Even ignoring David Brooks, one can't help but notice that the New York Times publishes many pieces about marriage. Today's is about how it feels when a wedding band falls off:
I noticed the indentation left by the ring, like a phantom band, and the skin tone of this narrow groove, a shade paler than the rest. I felt guilty, as though I had committed an act of infidelity. I imagined my wife’s quiet disappointment; there is nothing in the world quite like it. My hand grew heavy.

The essay is both uninformative and drab. There's only one possible explanation for why the Times printed it: monogamism.

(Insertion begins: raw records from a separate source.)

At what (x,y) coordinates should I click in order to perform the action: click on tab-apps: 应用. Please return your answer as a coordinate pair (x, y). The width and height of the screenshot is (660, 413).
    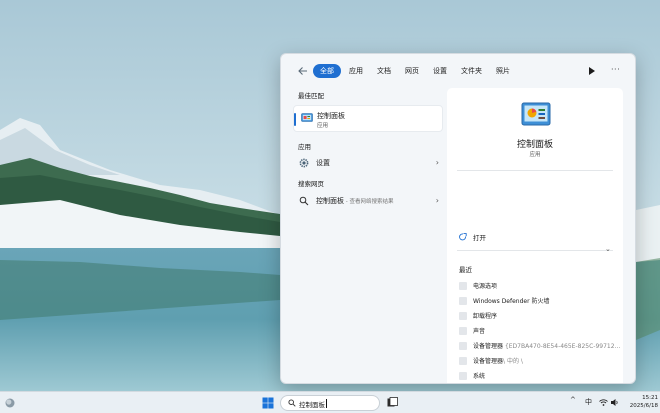
    Looking at the image, I should click on (356, 71).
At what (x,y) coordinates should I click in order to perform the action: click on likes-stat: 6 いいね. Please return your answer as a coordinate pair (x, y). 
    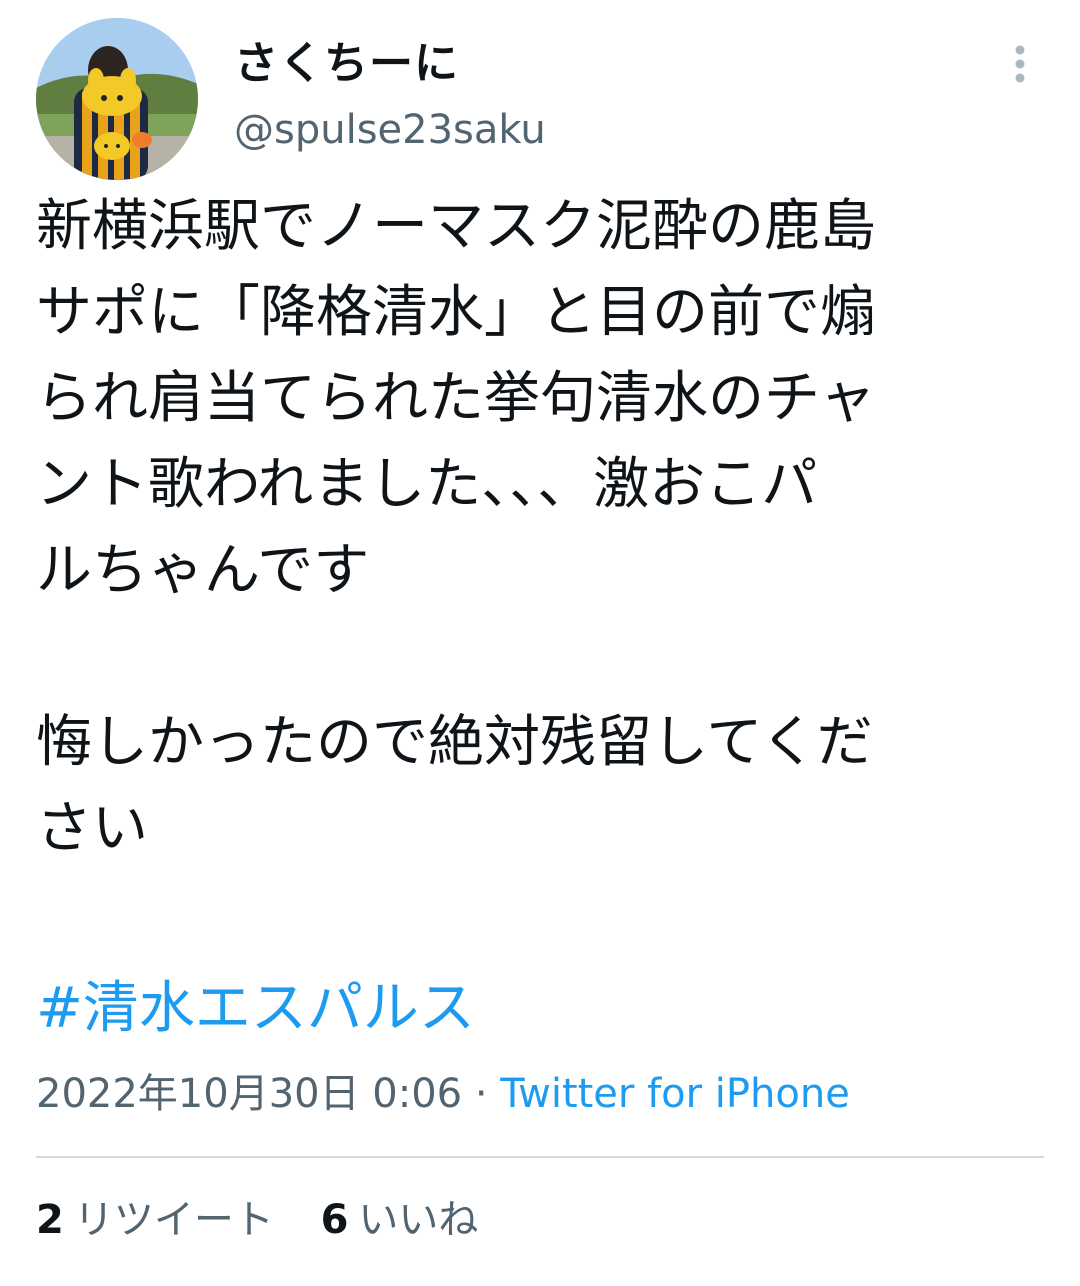
    Looking at the image, I should click on (400, 1220).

A lot of otherwise sober individuals and media outlets are flamboyantly sentimental when it comes to marriage. I call them the monogamists. These people aren't just personally monogamous. They choose to flaunt their monogamous lifestyle, talking about their spouses in inappropriate venues such as law school classroom discussions and the New York Times. They tell single and polyamorous people "don't worry, you'll find someone" and then peck their legally special someone on the cheek, "mwah." They try to convince me and themselves that marriage is both normal and AWESOME. No one ever points out that, like the miracle of birth, that's a contradiction in terms. Normal is rarely, if ever, awesome.

The most offensive monogamist is the New York Times. First, because it's an otherwise intelligent newspaper, so its sponsorship makes marriage sound like an intelligent choice (contrast with Bill O'Reilly or the Roman Catholic Church).

Second, because they favor gay marriage. This is scary-shrewd of them. Gay people used to be the one group in our society that stood for alternative lifestyles. When marriage was a straight thing, single heteros could hang around gay cliques and be normal. But now gay people are just as likely to be smug monogamists as straights.

Because telling a gay person she doesn't have to be single is like telling a female lawyer she doesn't have to wear skirts. In an already pants-wearing world, that means women are going to stop wearing skirts. Wouldn't it be better if we encouraged men to wear skirts? (Trust me guys, it would. Skirts are awesome!) The New York Times has co-opted us, and now single people are homeless.

I'll keep track of monogamism here because somebody has to. Monogamism is the new Marxism and I am scared!